Location. The Wáiwai live in small, remote villages in the tropical forests straddling both sides of the Serra Acaraí between Guyana and Brazil. Their ancestral location was the Mapuera River Basin, a northern tributary of the Amazon in Brazil. Gradual migration northward began in the early nineteenth century and increased in the early twentieth, as the Wáiwai expanded trade and marriage contacts. When evangelical missionaries settled among the Guianese Wáiwai in 1949, nearly all Wáiwai and many related tribes relocated near the mission. In the 1970s the direction of migration reversed and most members of the composite "Wáiwai" villages returned to Brazil. In 1989 there was one village in Guyana (on the Essequibo River) and three in northern Brazil (on the Novo and Jatapuzinho rivers in Roraima and the Rio Mapuera in Pará).

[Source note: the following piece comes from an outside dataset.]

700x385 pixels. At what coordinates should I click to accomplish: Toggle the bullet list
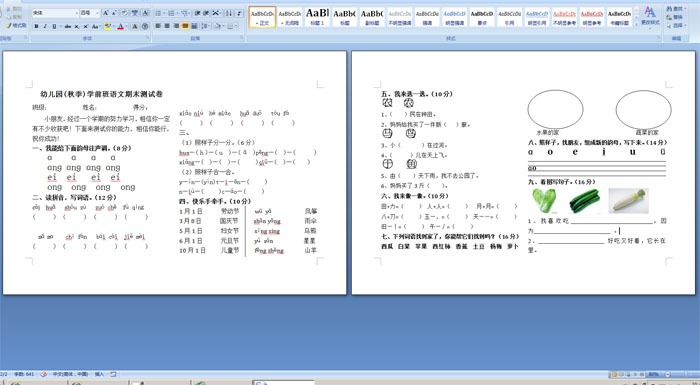[x=159, y=13]
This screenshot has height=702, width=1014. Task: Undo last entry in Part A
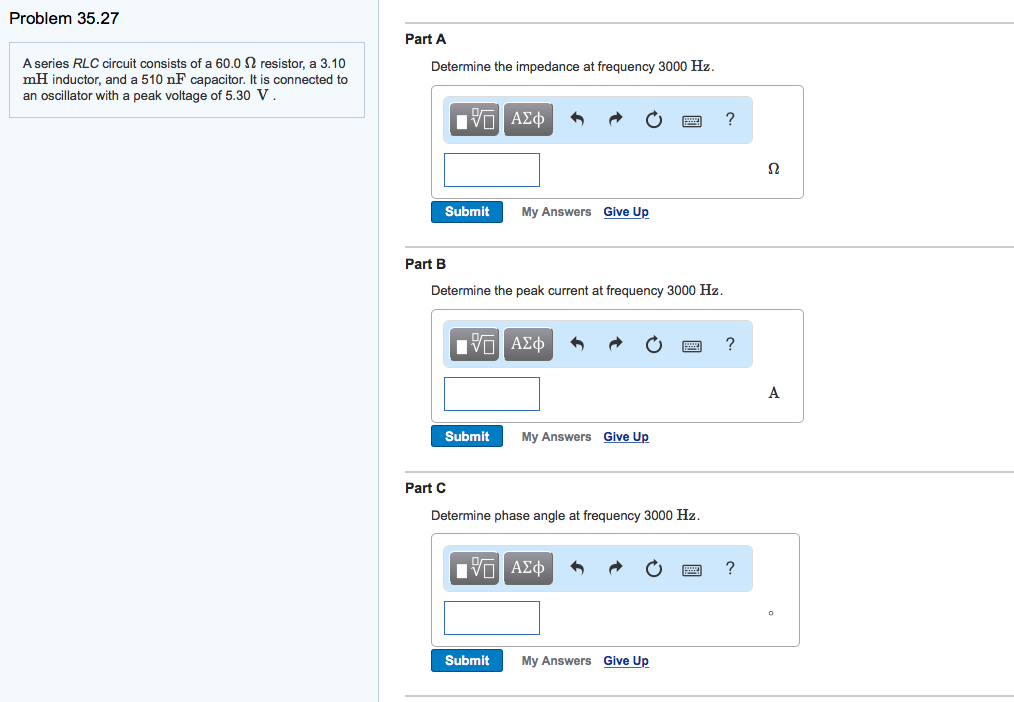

Demography. In the early 1950s visitors estimated the Wáiwai population to be 130 to 200. By 1989 there were approximately 1,200 people in the four composite "Wáiwai" villages. The increase was because of their assimilation of neighboring tribes, their relative lack of contact with regional colonists and their diseases, and the health care dispensed by missionaries and trained Wáiwai health attendants. Half the population is under age 18, and the birthrate is 4 percent per year.
Linguistic Affiliation. The Wáiwai language belongs to the Carib Family, one of the major linguistic families of lowland South America. Most of the other languages and dialects of the groups who joined their villages are also Carib; the exceptions are Mawayana (Arawak Family) and Taruma (now extinct, affiliation unknown). Wáiwai becomes the dominant language of the groups who join them. Reading and writing Wáiwai is taught in the schools, using an alphabet devised by the missionaries. Although children study some Portuguese (in Brazil) or English (in Guyana), relatively little is retained owing to lack of sustained contact with outsiders.